Love an interesting sci-fi scenario. UTF-8 was a really neat technical trick, and a lot of the early UTF-8 technical documentation was already on IBM letterhead. I think if you showed up with the right documents at various points in history IBM would have been ecstatic to have an idea like UTF-8, at least. UTF-8 would have sidestepped a lot of mistakes with code pages and CCSIDs (IBM's attempts at 16-bit characters, encoding both code page and character), and IBM developers likely would have enjoyed that. Also, they might have been delightfully confused about how the memo was coming from inside the house by coworkers not currently on payroll.
Possibly that even extends as far back as the 1930s and formation of the company, because even then IBM aspired to be a truly International company, given the I in its own name.
I'm not sure how much of the rest of Unicode you could have convinced them of, but it's funny imagining explaining say Emoji to IBM suits at various points in history.
OTOH, it wouldn't have been UTF-8 -- it would have been an EBCDIC-8 thing, and probably not good :)
In some small decisions EBCDIC makes as much or more sense than ASCII; the decades of problems have been that ASCII and EBCDIC coexisted from basically the beginning. (IBM could have delayed the System/360 while ASCII was standardized and likely have saved decades of programmer grief.) The reasons that UTF-EBCDIC is so bad (such as that it is always a 16-bit encoding) could likely have been avoided had IBM awareness of UTF-8 ahead of time.

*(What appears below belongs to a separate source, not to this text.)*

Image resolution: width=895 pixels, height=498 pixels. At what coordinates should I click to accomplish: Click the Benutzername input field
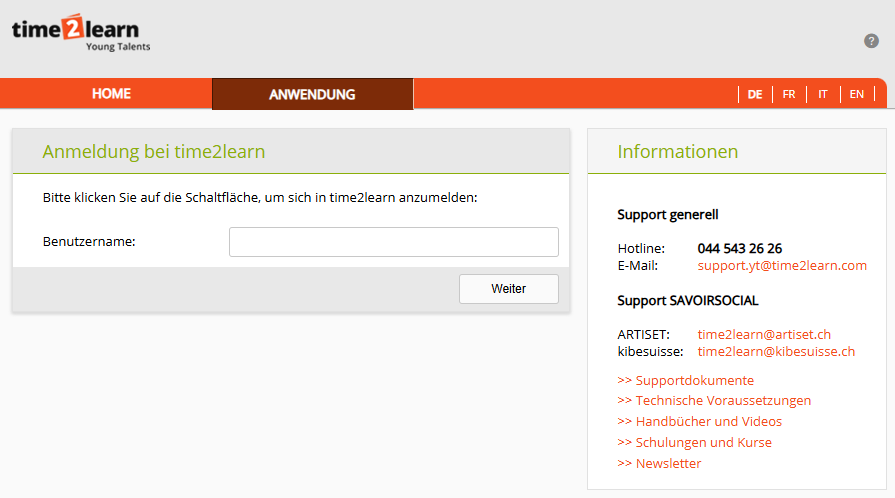click(x=394, y=242)
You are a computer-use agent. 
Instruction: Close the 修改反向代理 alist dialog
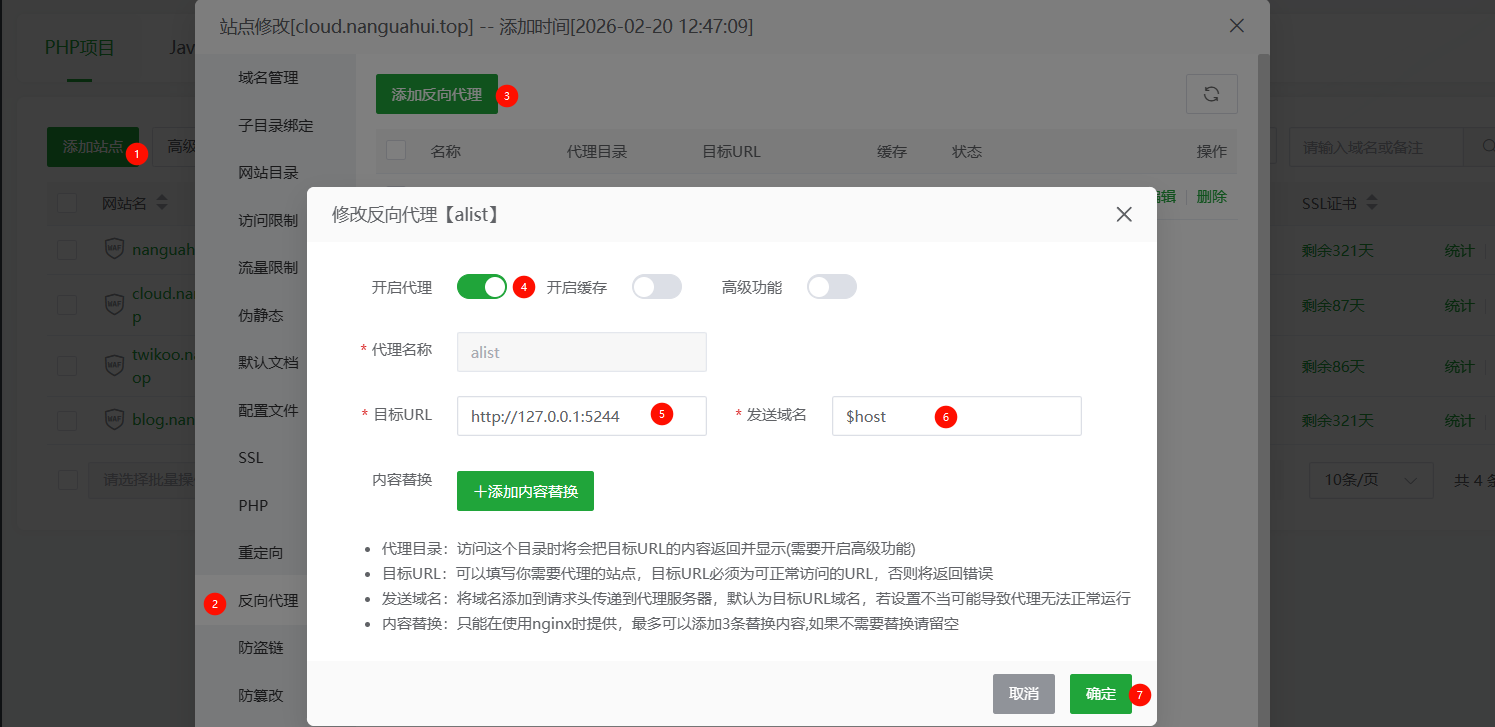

Maybe if IBM had something like UTF-8 as far back as the 1930s, AT&T needing backward compatibility with their teleprinters might not have been as big of a deal and ASCII might have been more IBM dominated. Or since this is a sci-fi scenario, you just impress on IBM that they need to build a telegraph compatible teleprinter model or three in addition to all their focus on punch cards, and maybe they'd get all of it interoperable themselves ahead of ASCII.
Though that starts to ask about the scenario what happens if you give UTF-8 to early Baudot code developers in the telegraph world. You might have a hard time to convince them they need more than 5-bits, but if you could accomplish that, imagine where telegraphy could have gone. Winking face emoji full stop
I think this points to why the science fiction scenario really is a science fiction scenario -- I think decoding and interpreting UTF-8, using it to control, say, a teleprompter, is probably significantly enough more expensive than ASCII that it would have been a no go, too hard/expensive or entirely implausible to implement in a teleprompter using even 1960s digital technology.
"Sigh, another swiss cheese card jammed the reader from all these emojis."
Just in case, there is an extension to Unicode  if we would ever be out of code points.
Yet legacy is forever, so I wouldn't expect UTF-16 to die.
Most likely, when we run out of codespace we'll see UC assign a "UTF-16 SUX, JUST UPGRADE TO UTF-8 ALREADY" codepoint that newer codepoints can be mapped to when converting to UTF-16, then lift the 21 bit limit on UTF-8.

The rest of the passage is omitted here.